A prologue that wouldn't be out of place in a Tarkovsky film shows Pattinson's human guinea pig Monte in the aftermath of something horrible, wandering alone on the deck of this rocket to nowhere, with only a mysterious baby keeping him company. It's a great hook — what the hell happened here? — shot at Denis' familiar meandering pace, proving that even lightspeed won't rush her story. It's also a mission statement. As he hurtles toward oblivion, Monte's acts of paternal care exist in a kind of vacuum. Maybe life and love are possible within a universe of infinite cruelty, and it's up to the individual to determine their worth.

Flashbacks soon fill in some of the story, though not all of it. For much of the mission Monte (minus the baby) has been in the company of several other inmates. They're all beholden to Dr. Dibs, the ship's sexpot mad scientist, played with ecstatic camp glee by Juliette Binoche. Dibs, like Dr. Frankenstein before her, is obsessed with conjuring life from nothing, and the thriving greenhouse on the ship, combined with the turkey basters she employs with surgical precision, give a clue as to what she might want from her captives ... or perhaps more specifically from Monte, whom she clearly lusts after. (Pattinson is terrific in this, playing Monte as someone who's practiced at the art of concealing his true soul from the world.) But Dibs' other subjects are less than cooperative.

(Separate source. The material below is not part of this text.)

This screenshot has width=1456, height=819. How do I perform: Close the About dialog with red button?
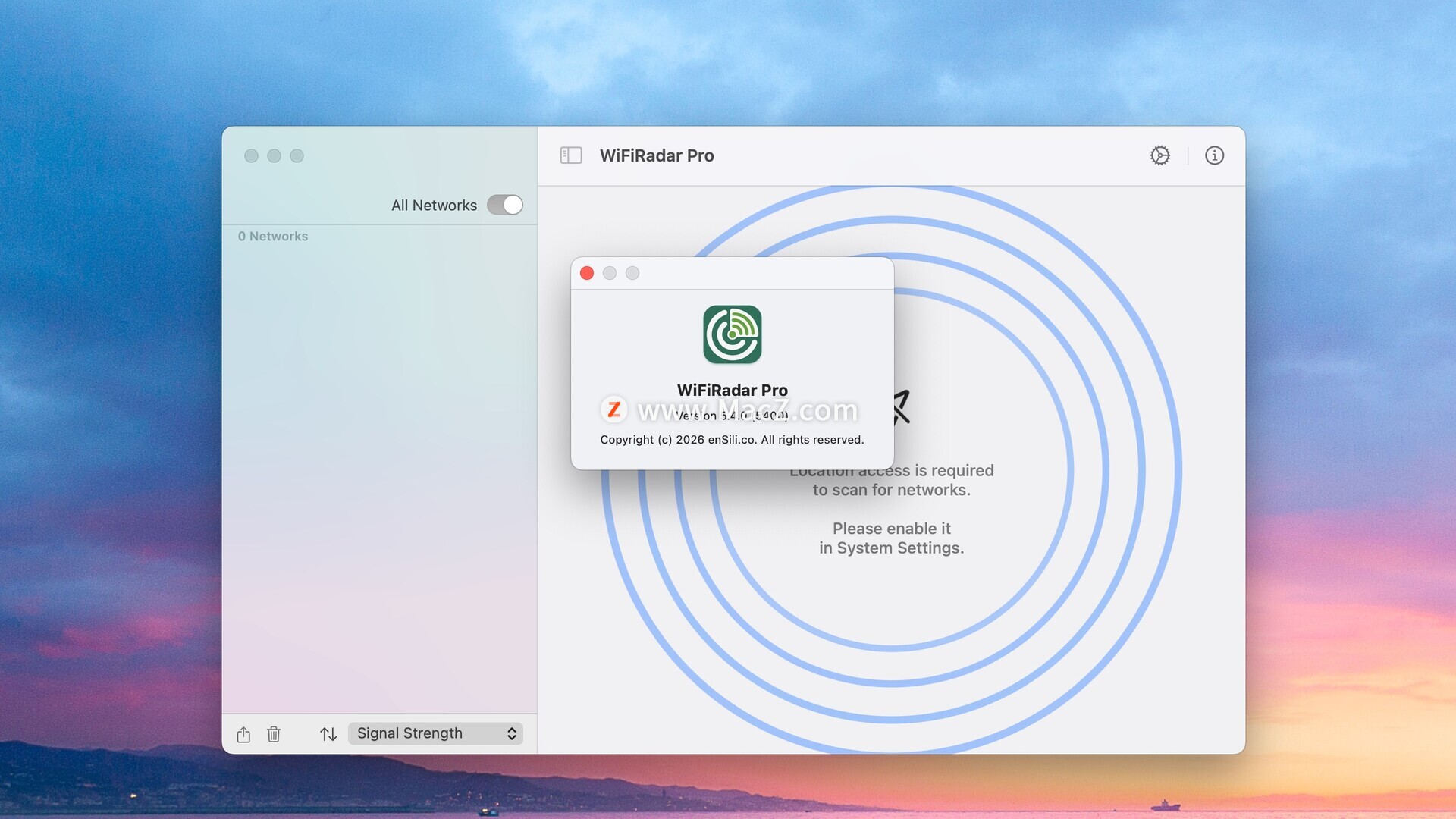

Some have a streak of sexual violence you might expect of the circumstances that brought them onboard, while the powder-keg Boyse (Mia Goth) simply resents the idea of becoming someone else's experiment, even with the limited options she has available to her at such a prematurely late stage of life.

Denis grew up in colonial French Africa, where she's staged many of her films, and it often feels like every landscape is a form of outer space to her. Over output as disparate as the Djibouti-set military-exercise symphony Beau Travail, the deeply unsettling cannibal horror "romance" Trouble Every Day and well into this brave new foray, she demonstrates an eerie, clinical fascination with the human body in moments of both monotony and crisis. What do our routines, our thoughtless movements, tell us about ourselves? And what are we capable of doing to each other's bodies, or to our own, when given the chance?

Maybe such a description of Denis' work is necessary to newcomers because otherwise something like High Life, with its cloudy, elliptical narrative, uncomfortable sex stuff and spats of truly nasty behavior, could be... well, an alienating experience. The film frames the cosmos not as a new frontier of exploration, a land of wonder and hope, but as a delayed death sentence: No return from the undiscovered country. And our brief glimpses of Earth don't fare much better. Through the eyes of the prisoners, we can only see a world that neglected and abandoned them until it was too late, and then formally expelled them from its orbit.

Another trademark of Denis, the salacious imagery, becomes High Life's clearest bond to Earth: Humans are creatures of sex and violence, after all. There's an inky black chamber on the ship that's equipped only for self-gratification. There's some business with sperm that will make you think less of eroticism and more of an animal testing lab. There's a shocking attack involving glass shards. All of this is made even more uneasy because the ship (designed with muted tones and a chilling sterility by sculpture artist Ólafur Eliasson) throws off our equilibrium, its close quarters making mincemeat of the idea of personal space. High Life confirms something we've long expected in the movies: From 2001 to Alien and beyond, every spaceship inevitably becomes a prison.

There are moments when it seems the film isn't grandiose enough for its vision, leading to some underdeveloped characters (like André Benjamin's soft-spoken gardener Tcherny) who feel like afterthoughts. All the same, High Life has hard things to say about our species, and about what it means to push people beyond the point of no return. In those outer limits we find pain and life, and a singular filmmaker unafraid of the dark.